#### What this task involves:
Your output is to hold only the lines from the one showing "Given: Click the y-axis tick label 20" through the end of the listing, exactly, with every picture excluded.

══ Data for this task

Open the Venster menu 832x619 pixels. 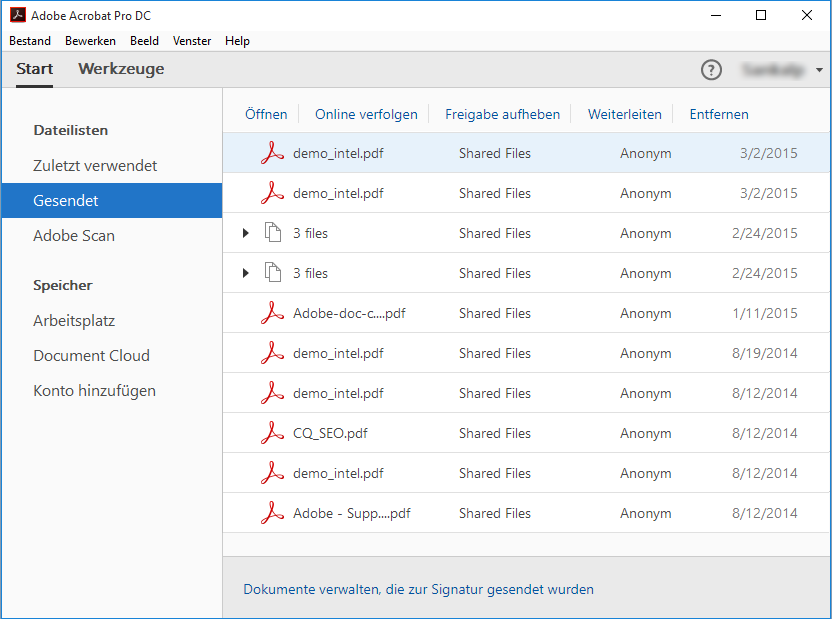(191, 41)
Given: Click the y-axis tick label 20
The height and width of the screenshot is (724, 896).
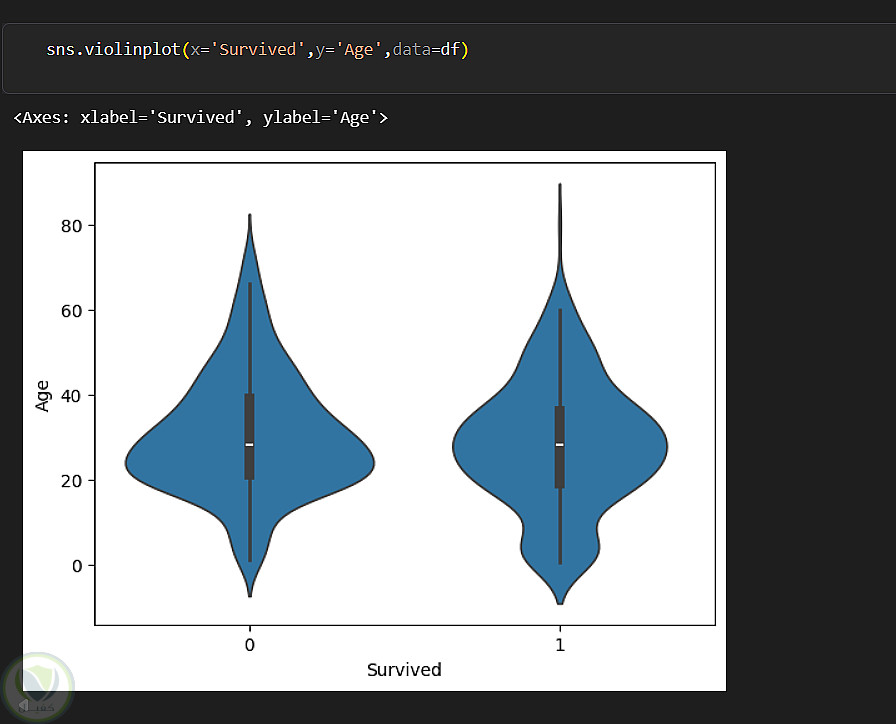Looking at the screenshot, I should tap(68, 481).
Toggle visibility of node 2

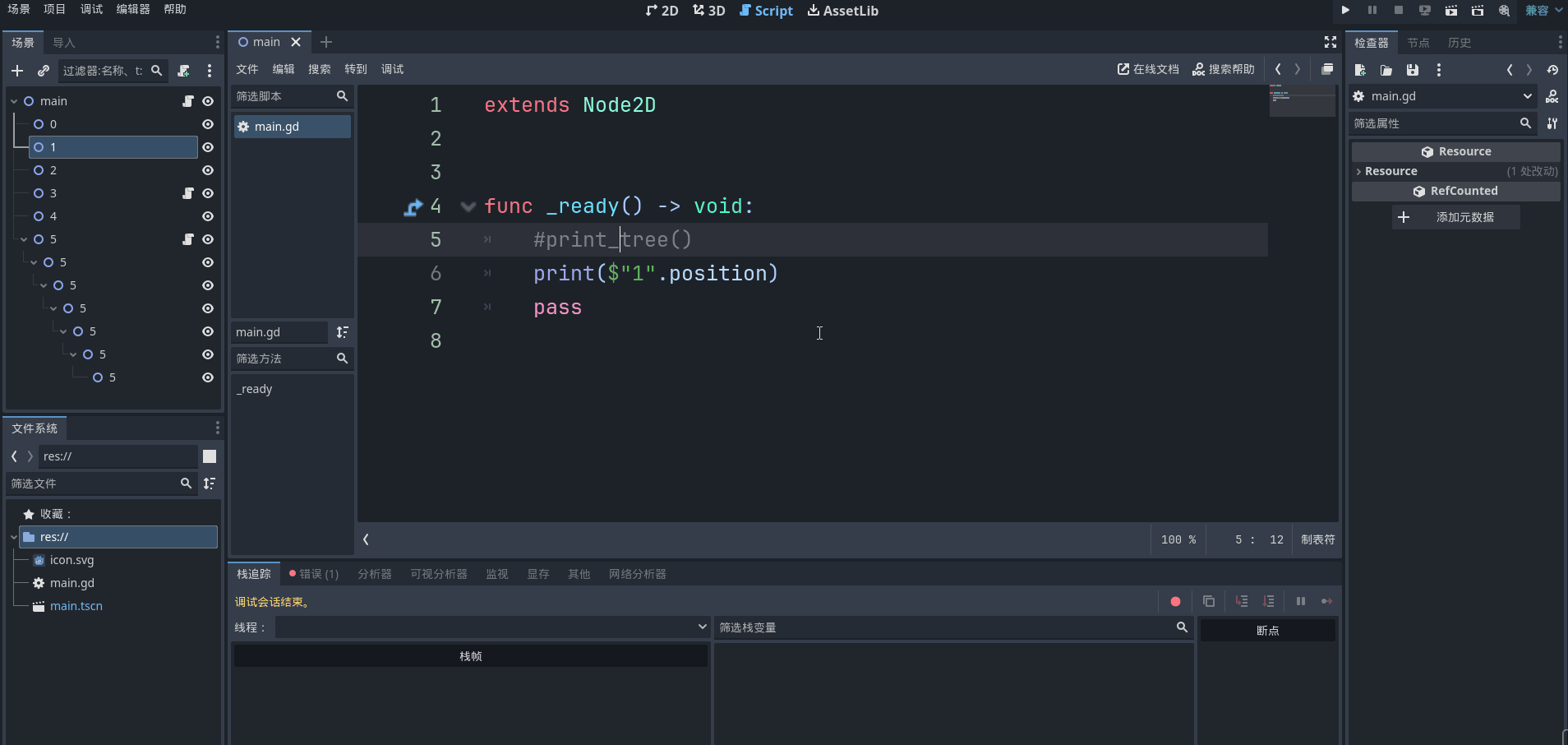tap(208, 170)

════

#### Response:
Given: Click the y-axis tick label 20
The height and width of the screenshot is (724, 896).
Looking at the screenshot, I should tap(68, 481).
Toggle visibility of node 2

tap(208, 170)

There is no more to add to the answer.